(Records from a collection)
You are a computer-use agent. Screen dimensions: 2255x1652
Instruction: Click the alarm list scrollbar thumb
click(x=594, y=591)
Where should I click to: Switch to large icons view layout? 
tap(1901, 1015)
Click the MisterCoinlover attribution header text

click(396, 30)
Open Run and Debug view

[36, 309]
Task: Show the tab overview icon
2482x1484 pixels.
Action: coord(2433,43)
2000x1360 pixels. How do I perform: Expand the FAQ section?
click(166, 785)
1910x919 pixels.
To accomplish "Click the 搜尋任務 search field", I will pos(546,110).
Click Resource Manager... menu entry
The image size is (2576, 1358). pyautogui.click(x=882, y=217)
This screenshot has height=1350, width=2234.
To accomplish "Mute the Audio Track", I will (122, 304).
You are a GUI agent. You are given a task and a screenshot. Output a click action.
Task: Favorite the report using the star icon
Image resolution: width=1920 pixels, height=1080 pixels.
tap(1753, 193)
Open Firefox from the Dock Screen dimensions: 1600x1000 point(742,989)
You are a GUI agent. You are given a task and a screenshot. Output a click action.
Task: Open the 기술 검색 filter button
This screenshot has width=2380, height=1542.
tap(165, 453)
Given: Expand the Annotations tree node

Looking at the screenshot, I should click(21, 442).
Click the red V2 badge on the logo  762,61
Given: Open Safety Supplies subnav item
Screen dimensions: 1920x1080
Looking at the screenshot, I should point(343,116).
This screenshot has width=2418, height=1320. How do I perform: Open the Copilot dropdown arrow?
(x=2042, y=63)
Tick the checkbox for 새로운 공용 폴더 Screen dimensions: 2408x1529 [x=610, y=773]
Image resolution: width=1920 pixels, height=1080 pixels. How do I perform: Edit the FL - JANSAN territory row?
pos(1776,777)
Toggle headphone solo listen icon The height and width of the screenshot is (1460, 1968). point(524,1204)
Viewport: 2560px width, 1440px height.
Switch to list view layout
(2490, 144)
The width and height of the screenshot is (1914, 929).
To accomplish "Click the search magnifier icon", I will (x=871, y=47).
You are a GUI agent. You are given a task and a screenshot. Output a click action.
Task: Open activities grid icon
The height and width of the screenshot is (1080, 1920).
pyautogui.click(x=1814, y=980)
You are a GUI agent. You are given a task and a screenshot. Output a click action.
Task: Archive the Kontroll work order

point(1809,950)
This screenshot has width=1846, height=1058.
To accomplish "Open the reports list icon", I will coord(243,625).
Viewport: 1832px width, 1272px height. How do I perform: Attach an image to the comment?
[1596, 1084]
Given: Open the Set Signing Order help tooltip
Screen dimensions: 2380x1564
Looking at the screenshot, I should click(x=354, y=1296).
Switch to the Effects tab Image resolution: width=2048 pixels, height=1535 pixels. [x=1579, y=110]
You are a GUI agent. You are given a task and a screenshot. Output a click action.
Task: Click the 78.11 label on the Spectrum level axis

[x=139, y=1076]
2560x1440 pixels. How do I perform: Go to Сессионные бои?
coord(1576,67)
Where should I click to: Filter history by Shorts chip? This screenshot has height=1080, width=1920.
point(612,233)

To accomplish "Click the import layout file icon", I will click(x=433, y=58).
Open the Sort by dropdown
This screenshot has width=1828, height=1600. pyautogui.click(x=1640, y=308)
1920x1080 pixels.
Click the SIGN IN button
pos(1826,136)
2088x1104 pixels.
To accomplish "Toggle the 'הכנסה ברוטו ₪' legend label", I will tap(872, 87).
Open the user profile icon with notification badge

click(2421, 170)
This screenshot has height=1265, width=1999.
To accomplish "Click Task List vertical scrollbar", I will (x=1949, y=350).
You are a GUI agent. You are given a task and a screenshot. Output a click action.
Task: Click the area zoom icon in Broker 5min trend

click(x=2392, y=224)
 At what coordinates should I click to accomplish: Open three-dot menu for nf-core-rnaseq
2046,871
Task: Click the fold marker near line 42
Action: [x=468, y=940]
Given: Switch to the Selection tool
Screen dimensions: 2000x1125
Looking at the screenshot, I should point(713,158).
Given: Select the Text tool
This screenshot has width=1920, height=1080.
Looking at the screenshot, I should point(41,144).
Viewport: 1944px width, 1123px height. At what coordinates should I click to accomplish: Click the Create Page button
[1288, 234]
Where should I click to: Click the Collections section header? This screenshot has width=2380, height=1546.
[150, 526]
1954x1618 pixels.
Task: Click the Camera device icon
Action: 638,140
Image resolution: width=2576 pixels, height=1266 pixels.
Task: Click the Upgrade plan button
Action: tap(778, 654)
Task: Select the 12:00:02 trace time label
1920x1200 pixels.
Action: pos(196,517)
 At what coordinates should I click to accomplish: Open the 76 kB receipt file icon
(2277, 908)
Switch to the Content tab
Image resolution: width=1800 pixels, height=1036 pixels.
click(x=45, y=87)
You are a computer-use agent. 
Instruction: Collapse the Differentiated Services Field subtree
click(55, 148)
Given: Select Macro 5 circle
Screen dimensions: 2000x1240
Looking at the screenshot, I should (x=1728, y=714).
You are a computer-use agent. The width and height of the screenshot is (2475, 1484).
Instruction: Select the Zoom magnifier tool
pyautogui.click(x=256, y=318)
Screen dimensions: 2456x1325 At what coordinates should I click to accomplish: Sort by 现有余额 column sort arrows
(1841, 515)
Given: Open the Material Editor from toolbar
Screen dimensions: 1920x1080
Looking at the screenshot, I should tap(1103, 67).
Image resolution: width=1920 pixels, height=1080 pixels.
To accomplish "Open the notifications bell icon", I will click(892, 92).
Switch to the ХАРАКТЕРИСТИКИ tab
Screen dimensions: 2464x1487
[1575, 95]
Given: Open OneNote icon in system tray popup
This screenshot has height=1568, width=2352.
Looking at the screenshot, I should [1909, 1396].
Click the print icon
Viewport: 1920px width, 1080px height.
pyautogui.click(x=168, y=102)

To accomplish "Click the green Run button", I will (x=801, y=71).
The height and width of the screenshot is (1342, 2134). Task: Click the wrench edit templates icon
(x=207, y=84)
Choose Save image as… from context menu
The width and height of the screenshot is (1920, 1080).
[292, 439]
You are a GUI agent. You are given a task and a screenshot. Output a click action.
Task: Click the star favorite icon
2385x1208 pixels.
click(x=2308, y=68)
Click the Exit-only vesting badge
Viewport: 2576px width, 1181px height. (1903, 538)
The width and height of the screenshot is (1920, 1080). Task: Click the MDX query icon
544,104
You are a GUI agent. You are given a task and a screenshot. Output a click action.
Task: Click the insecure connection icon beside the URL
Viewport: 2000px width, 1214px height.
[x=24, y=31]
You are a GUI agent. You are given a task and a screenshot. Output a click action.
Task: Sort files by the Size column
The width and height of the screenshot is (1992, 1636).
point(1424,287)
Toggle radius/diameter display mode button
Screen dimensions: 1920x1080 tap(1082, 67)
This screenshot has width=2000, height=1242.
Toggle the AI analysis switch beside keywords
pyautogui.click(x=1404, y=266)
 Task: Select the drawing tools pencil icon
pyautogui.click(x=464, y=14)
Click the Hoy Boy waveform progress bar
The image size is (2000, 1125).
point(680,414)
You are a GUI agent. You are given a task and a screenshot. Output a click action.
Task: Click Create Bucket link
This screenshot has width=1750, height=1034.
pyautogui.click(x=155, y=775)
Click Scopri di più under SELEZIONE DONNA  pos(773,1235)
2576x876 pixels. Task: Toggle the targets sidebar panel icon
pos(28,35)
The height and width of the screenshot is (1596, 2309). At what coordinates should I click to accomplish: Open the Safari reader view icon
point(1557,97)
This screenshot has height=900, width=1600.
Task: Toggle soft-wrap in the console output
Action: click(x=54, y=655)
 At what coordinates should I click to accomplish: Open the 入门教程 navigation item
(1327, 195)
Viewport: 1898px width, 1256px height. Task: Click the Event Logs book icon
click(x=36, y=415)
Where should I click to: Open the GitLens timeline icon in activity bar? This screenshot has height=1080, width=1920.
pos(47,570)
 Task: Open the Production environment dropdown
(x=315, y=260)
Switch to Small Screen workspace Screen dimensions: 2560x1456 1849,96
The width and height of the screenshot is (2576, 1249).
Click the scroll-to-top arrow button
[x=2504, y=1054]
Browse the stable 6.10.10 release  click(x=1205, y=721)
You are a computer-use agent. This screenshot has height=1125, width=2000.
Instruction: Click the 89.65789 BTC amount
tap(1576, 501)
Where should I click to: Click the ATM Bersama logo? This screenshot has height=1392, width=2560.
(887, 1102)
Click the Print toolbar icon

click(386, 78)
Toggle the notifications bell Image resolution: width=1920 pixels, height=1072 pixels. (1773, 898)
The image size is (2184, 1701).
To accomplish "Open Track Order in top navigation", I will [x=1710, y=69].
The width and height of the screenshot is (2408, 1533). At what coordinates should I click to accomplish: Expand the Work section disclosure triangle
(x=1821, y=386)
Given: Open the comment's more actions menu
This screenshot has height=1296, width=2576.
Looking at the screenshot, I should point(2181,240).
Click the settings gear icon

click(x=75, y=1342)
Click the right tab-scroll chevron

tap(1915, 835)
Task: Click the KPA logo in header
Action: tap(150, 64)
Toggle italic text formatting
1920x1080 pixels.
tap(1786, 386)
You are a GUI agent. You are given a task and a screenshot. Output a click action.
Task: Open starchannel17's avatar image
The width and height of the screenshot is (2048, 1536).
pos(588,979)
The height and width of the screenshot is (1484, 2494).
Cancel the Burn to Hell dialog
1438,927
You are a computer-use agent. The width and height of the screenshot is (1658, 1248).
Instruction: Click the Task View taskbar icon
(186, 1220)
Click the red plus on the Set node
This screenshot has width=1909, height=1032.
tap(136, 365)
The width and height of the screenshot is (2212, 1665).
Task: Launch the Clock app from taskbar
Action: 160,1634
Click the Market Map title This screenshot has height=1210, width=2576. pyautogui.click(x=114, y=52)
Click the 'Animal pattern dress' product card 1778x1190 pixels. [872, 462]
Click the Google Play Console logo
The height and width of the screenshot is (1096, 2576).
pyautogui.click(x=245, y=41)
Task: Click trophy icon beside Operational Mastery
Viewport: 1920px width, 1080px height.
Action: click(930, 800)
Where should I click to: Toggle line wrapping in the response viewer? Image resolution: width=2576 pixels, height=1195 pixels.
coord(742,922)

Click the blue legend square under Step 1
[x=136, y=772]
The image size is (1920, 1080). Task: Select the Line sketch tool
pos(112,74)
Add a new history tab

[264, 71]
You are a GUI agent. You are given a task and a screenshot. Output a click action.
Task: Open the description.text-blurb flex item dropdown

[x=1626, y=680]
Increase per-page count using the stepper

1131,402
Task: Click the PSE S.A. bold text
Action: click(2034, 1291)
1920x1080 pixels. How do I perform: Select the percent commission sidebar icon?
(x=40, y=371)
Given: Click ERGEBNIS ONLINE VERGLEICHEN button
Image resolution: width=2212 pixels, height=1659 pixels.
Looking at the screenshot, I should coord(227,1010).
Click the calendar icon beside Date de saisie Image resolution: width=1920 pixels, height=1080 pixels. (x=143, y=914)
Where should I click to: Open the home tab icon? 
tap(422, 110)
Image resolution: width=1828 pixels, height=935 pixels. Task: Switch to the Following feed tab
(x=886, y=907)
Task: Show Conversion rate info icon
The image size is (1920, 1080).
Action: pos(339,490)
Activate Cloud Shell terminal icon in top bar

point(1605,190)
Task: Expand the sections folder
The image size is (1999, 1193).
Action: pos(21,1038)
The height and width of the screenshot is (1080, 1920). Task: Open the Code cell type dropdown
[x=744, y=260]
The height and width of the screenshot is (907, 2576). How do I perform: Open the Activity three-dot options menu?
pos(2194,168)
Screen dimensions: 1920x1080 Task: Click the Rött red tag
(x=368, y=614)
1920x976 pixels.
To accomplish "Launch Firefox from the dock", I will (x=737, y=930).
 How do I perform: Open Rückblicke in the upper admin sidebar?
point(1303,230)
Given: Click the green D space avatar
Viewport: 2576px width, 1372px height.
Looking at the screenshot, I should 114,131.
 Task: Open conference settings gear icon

*Your goal*. Up to and including the line with "Task: Show the tab overview icon", output every line of the records above exactly, starting from the first; output nothing else.

*Task result*.
You are a computer-use agent. Screen dimensions: 2255x1652
Instruction: Click the alarm list scrollbar thumb
click(x=594, y=591)
Where should I click to: Switch to large icons view layout? 
tap(1901, 1015)
Click the MisterCoinlover attribution header text

click(396, 30)
Open Run and Debug view

[36, 309]
Task: Show the tab overview icon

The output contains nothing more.